The Double Meaning of "Woody": R.W. Northcutt's "Indigenous Genius" Mixes Wooden Shoes, Sex Toys

This exhibit comes off as an elaborate joke, as well as an intellectual treatise on the natural world's influence on building and sculpture. As a result, it's a little too busy being clever for one to completely enjoy the joke or the art.

All of the "artifacts" on display come from the private collection of R.W. Northcutt, an Ohio-based professor of woodworking. Northcutt also includes a series of drawings he executed himself. Northcutt's own works are the most successful artistically, like his graph of the highly technological, unseen supports underneath beavers' dams (it's funny).
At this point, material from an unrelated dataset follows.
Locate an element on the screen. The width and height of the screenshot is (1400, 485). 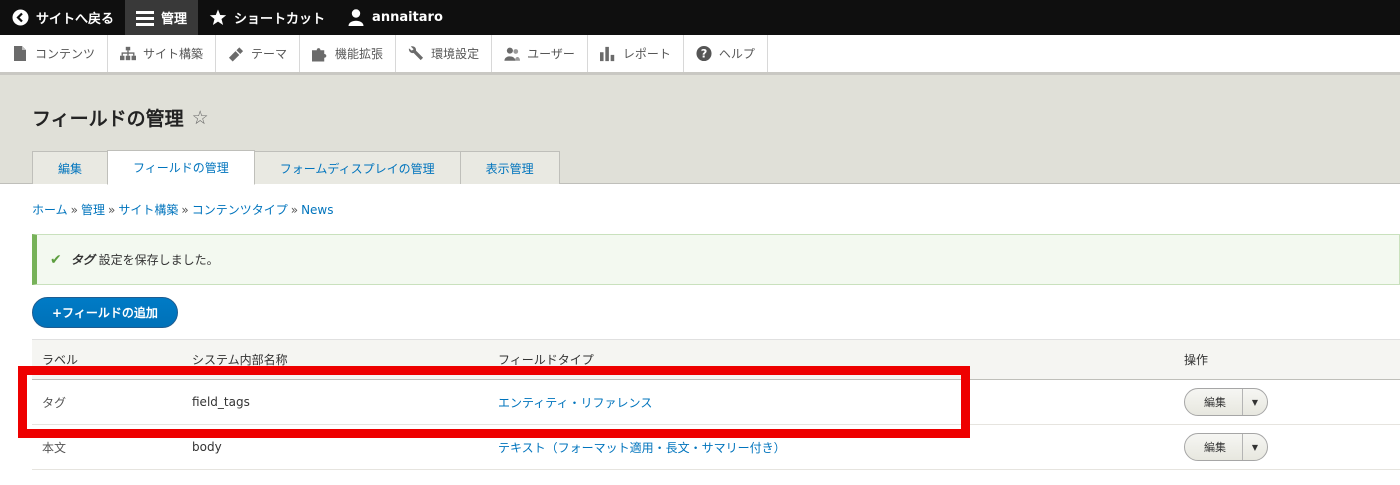
people-icon is located at coordinates (512, 54).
But much of his "collection" relies too heavily on background story that stretches the truth pretty far, like the displayed wooden shoes made by a collaboration of woodpeckers and beavers. The collective moral of Northcutt's stories is that man has much to learn from animals that build, and we should avoid and avert our antagonism to them, which could possibly result in breaking down the human-animal communication barrier (and assure the survival of our wooden furniture).

It's certainly a valuable lesson. But Northcutt's tongue-in-cheek, believe-it-or-not tales make this exhibit as much about the collector/artist's own pretensions and stunts as the content and themes posed, which isn't necessarily a bad thing -- big ups to Northcutt for displaying not one, but two sex toys. Yes, there is an actual "wood pecker" on display. We challenge you to find the other toy. Hint: Don't think "beaver," think "butthole."

Through August 26. Art League Houston, 1953 Montrose, 713-523-9530.